She lies on the bed beside Claire, above the sheets. The faint tang of the old woman’s breath on the air. The clock. The fan. The breeze.

The world spinning.”

These are the final words of Colum McCann’s fantastic novel, Let the Great World Spin, whose title comes from Alfred, Lord Tennyson’s poem, Locksley Hall.

This made me turn to a Folio collection of Tennyson’s poetry I have been keeping on my bedside table since listening to a recent In Our Time podcast on In Memoriam, the poet’s famous elegy to his great friend Arthur Hallam, who died in 1833.

In my book Ruth Padel explains that Tennyson wrote “Let the great world spin for ever down the ringing grooves of change” after taking the first train from Liverpool to Manchester in 1830: “ I thought that the wheels ran in a groove. It was a black night and there was such a vast crowd round the train at the station that we could not see the wheels.
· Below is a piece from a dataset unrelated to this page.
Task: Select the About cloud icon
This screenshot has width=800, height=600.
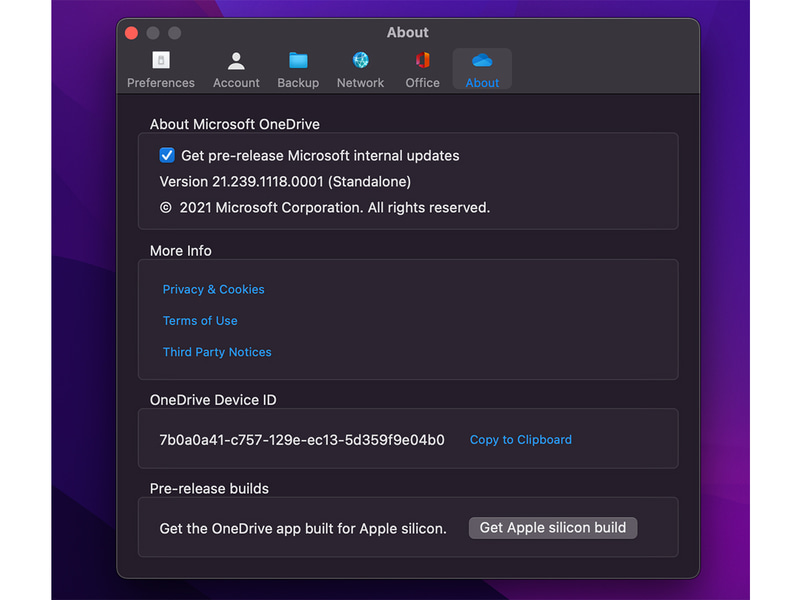Action: coord(482,61)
Then I made this line.”

My favourite passage from Locksley Hall is:

Love took up the glass of Time, and turned it in his glowing hands;

Every moment, lightly shaken, ran itself in golden sands.
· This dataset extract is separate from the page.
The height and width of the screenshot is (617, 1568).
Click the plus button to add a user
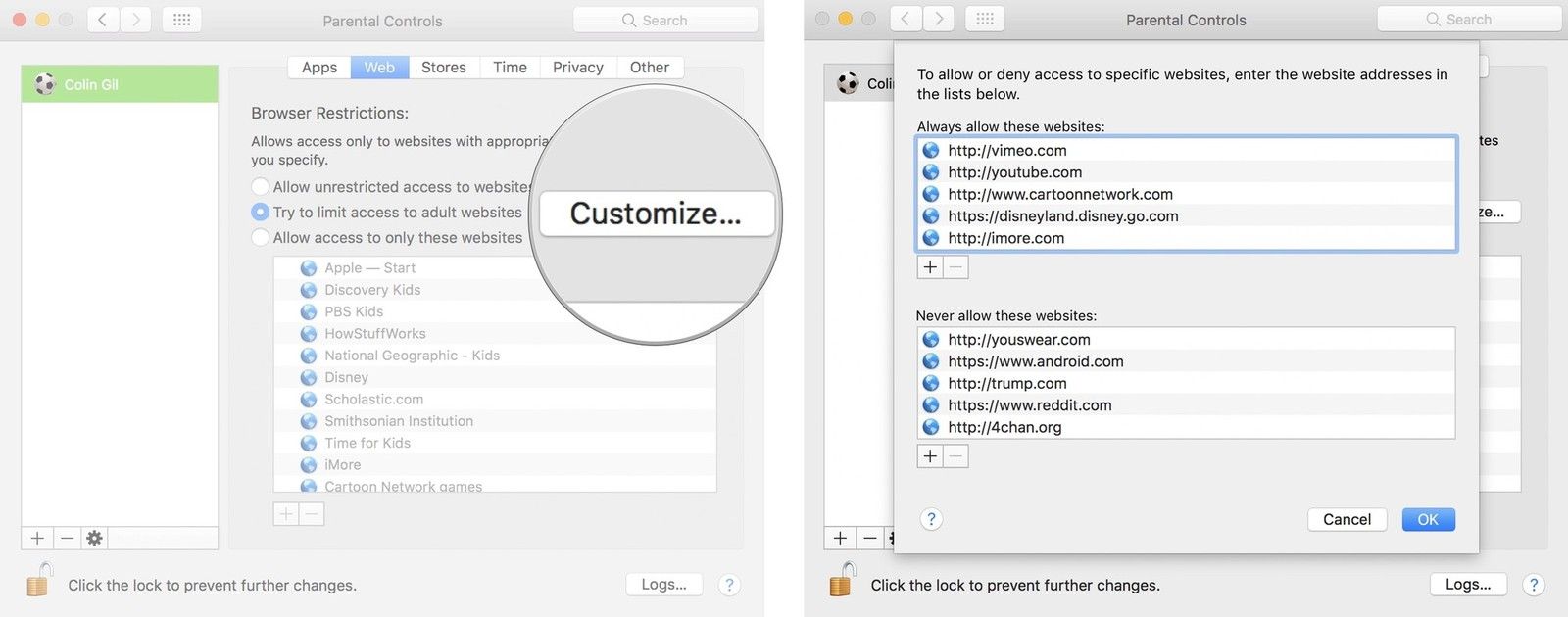point(37,538)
Love took up the harp of Life, and smote on all the chords with might;

Smote the chord of Self, that, trembling passed in music out of sight.

Many a morning on the moorland did we hear the copses ring,

And her whisper thronged my pulses with the fulness of the Spring.

Many an evening by the waters did we watch the stately ships,

And our spirits rushed together at the touching of the lips.

However this love proved to be “falser than all fancy fathoms, falser than all songs have sung”:

As the husband is, the wife is: thou art mated with clown,

And the grossness of his nature, will have weight to drag you down.

He will hold thee, when his passion shall have spent its novel force,

Something better than his dog, a little dearer than his horse.

Ouch !

Tennyson fared better in love in 1850 when he married Emily Selwood, whom he had first met 20 years before, and he published In Memorium that year. Padel writes: “The marriage lit up the inner darkness sealed when Hallam died, allowing Tennyson to let go of that grief, or at least go public about it. Now the pain was alchemised into an order bearable to him and shareable with others.”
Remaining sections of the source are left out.